:: Text block

Idelalisib plus rituximab versus ibrutinib in the treatment of relapsed/refractory chronic lymphocytic leukaemia
This study analyzed 171 patients treated with R-idela and 244 patients treated with ibrutinib. The ibrutinib group showed significantly longer median progression-free survival (PFS) and overall survival (OS) compared to the R-idela group. Furthermore, ibrutinib demonstrated better tolerability, with fewer cases of treatment discontinuation due to toxicity or CLL progression.
Obinutuzumab, ibrutinib, and venetoclax for untreated CLL with del(17p)/TP53mut
The CLL2-GIVe trial examined the triple combination of obinutuzumab, ibrutinib, and venetoclax (GIVe regimen) in 41 previously untreated patients with high-risk chronic lymphocytic leukemia (CLL) with del(17p) and/or TP53 mutation. After a median observation time of 38.4 months, the complete remission rate at cycle 15 was 58.5%. The 36-month progression-free survival was 79.9%, and the 36-month overall survival was 92.6%. Adverse events included neutropenia (48.8%, grade ≥3) and infections (19.5%, grade ≥3), with cardiovascular toxicity (atrial fibrillation and hypertension) occurring at rates of 2.4% and 4.9%, respectively. Adverse events were most common during induction and decreased over time. The regimen appears promising as a first-line treatment with a manageable safety profile for high-risk CLL patients.
Sustained remissions in CLL after frontline FCR treatment with very-long-term follow-up
Chemoimmunotherapy with fludarabine, cyclophosphamide, and rituximab (FCR) has shown durable remissions, particularly in patients with mutated immunoglobulin heavy chain variable gene (IGHV-M). In a study initiated in 1999 with a median follow-up of 19.0 years, patients with IGHV-M had a median progression-free survival (PFS) of 14.6 years compared to 4.2 years for those with unmutated IGHV (IGHV-UM). While disease progression beyond 10 years was uncommon, therapy-related myeloid neoplasms (tMNs) occurred in 6.3% of patients, emphasizing the importance of a risk-benefit assessment when considering FCR for chronic lymphocytic leukemia (CLL), weighing potential functional cure against the risk of late relapses and serious secondary malignancies.

::::

Aim of the task ▸
Reproduce the stretch of the CLL study summaries from "Sustained remissions in" through "serious secondary malignancies.", copying it exactly.

:: Information

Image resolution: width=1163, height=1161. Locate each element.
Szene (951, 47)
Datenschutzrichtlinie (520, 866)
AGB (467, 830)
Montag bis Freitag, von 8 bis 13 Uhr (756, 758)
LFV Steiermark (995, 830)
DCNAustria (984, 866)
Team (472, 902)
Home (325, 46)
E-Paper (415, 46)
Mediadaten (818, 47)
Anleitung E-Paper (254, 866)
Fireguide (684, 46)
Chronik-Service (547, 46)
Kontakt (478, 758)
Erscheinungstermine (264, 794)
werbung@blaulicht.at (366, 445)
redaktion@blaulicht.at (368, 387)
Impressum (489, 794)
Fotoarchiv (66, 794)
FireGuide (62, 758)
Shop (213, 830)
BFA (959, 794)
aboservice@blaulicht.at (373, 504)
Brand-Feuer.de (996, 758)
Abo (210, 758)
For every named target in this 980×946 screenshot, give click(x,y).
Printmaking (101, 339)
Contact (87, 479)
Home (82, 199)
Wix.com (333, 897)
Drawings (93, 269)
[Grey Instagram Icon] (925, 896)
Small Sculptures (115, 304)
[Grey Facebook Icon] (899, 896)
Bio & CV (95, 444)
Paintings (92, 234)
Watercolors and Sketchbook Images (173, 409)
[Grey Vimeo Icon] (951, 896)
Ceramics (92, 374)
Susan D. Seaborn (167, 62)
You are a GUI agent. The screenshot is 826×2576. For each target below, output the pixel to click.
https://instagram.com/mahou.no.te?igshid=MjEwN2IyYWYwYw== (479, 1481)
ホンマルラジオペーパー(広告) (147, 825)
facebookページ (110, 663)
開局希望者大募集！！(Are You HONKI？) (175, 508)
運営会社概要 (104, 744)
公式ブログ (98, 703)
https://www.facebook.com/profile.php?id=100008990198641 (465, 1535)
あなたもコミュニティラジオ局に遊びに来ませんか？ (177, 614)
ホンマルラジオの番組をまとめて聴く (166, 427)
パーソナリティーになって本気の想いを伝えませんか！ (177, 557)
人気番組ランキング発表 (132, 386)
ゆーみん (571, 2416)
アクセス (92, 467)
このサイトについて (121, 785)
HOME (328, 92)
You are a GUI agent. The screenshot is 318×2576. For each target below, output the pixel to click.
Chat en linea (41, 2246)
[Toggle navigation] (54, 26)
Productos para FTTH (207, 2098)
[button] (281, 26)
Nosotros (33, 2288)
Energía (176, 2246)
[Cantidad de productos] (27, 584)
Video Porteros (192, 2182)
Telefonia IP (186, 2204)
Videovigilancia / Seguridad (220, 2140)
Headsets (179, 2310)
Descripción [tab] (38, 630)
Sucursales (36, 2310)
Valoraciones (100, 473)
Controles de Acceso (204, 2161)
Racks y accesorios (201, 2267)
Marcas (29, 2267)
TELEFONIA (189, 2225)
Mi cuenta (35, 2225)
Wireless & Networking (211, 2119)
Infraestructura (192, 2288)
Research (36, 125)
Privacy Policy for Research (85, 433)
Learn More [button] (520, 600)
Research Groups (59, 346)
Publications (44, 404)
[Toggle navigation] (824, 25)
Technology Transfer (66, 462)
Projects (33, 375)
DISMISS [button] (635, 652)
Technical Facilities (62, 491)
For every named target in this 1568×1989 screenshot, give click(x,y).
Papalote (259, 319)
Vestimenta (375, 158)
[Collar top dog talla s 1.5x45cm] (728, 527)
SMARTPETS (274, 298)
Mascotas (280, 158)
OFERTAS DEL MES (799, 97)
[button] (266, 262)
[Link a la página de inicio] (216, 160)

::::

Exercise output ▸
Sustained remissions in CLL after frontline FCR treatment with very-long-term follow-up
Chemoimmunotherapy with fludarabine, cyclophosphamide, and rituximab (FCR) has shown durable remissions, particularly in patients with mutated immunoglobulin heavy chain variable gene (IGHV-M). In a study initiated in 1999 with a median follow-up of 19.0 years, patients with IGHV-M had a median progression-free survival (PFS) of 14.6 years compared to 4.2 years for those with unmutated IGHV (IGHV-UM). While disease progression beyond 10 years was uncommon, therapy-related myeloid neoplasms (tMNs) occurred in 6.3% of patients, emphasizing the importance of a risk-benefit assessment when considering FCR for chronic lymphocytic leukemia (CLL), weighing potential functional cure against the risk of late relapses and serious secondary malignancies.